All pretrial motions in this case were referred to United States Magistrate Judge Marian W. Payson pursuant to 28 U.S.C. § 636. Defendant, Abdelkrim Kadem ("Kadem"), filed motions, including a motion to suppress statements made by him after his arrest to Investigator Nelson Yera, with the Immigration and Customs Enforcement Agency. Kadem made statements on January 15 and March 15, 2002, which he contends should be suppressed because he was not given Miranda warnings. Kadem also contends that certain statements he made at his removal hearing before Immigration Judge John Reid should also be suppressed and not used at his pending criminal trial. Magistrate Judge Payson conducted a suppression hearing and Investigator Yera was the only witness.

In a Report and Recommendation filed March 1, 2004, Magistrate Judge Payson recommended that both of Kadem's statements to Investigator Yera that were made before Miranda warnings were given should be suppressed, but that Kadem's statements at the removal hearing should not be suppressed.

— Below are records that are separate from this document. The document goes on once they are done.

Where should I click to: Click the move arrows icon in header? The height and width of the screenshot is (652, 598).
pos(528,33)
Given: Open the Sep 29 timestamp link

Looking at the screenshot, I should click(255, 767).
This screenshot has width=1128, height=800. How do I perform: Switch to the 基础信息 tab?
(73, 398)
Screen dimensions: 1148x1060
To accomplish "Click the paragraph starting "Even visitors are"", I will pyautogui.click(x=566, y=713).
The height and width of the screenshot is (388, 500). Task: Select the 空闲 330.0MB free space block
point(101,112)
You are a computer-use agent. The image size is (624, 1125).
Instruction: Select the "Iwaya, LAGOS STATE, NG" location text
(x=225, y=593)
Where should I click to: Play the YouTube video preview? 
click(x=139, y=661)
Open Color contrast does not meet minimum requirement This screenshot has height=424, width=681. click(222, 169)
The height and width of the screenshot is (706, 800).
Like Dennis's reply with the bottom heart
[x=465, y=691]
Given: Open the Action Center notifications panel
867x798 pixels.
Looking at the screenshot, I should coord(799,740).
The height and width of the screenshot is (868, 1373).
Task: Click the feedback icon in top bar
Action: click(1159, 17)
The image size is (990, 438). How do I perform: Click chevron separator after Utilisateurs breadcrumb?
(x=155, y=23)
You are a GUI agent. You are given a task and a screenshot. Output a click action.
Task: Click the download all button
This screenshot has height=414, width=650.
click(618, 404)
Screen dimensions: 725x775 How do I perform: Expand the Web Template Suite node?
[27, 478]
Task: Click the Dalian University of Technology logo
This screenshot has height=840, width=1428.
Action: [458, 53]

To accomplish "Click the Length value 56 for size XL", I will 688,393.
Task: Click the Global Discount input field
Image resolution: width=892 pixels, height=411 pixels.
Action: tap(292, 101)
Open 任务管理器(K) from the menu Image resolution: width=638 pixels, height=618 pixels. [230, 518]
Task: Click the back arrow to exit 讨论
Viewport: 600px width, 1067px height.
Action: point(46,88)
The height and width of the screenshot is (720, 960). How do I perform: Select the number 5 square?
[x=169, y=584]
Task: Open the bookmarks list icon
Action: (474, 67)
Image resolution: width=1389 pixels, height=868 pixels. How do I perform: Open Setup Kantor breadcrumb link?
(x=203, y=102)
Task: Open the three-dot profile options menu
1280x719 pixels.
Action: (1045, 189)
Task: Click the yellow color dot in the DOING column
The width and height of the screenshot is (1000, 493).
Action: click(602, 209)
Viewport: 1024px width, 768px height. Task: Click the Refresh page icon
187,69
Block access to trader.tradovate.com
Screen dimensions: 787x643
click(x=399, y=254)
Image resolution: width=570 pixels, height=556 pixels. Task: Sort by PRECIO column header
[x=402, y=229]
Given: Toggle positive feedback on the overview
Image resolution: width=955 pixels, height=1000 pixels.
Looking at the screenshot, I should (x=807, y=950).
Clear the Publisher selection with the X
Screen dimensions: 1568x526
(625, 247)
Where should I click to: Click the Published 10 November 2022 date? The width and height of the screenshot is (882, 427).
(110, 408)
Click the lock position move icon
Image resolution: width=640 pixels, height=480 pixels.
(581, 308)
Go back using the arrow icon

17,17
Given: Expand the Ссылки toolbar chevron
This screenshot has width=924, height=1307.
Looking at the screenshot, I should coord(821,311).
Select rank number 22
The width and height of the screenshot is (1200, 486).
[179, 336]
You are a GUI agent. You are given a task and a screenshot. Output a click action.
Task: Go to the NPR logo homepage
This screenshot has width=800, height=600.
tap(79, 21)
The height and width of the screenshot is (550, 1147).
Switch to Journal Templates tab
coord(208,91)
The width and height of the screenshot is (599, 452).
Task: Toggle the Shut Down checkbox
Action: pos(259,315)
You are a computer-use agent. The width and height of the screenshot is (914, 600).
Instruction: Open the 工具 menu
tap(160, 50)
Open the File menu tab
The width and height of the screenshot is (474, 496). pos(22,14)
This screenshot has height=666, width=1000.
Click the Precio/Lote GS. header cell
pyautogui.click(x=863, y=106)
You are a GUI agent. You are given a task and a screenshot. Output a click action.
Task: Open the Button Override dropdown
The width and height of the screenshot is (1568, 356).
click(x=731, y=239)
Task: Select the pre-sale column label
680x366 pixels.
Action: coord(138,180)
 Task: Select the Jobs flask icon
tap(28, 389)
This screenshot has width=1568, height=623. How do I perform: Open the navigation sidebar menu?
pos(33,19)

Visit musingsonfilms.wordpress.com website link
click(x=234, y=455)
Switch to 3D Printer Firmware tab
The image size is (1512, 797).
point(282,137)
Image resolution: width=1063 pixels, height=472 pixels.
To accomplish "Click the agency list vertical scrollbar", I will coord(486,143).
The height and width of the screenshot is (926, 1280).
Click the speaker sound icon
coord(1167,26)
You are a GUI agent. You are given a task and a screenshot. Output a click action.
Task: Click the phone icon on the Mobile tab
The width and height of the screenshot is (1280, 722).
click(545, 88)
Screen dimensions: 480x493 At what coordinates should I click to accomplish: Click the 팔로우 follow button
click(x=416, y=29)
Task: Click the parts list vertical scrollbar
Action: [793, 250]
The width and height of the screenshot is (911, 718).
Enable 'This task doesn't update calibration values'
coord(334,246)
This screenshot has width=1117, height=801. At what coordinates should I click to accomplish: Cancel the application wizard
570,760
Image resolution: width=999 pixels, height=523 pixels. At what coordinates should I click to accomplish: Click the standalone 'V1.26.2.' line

  Both the Government and Kadem have filed objections to Magistrate Judge Payson's Report and Recommendation. The Government objects to Magistrate Judge Payson's recommendation that Kadem's statements on January 15 and March 15, 2002, be suppressed and Kadem objects to the Magistrate Judge's recommendation that his statements at the removal hearing were proper and need not be suppressed.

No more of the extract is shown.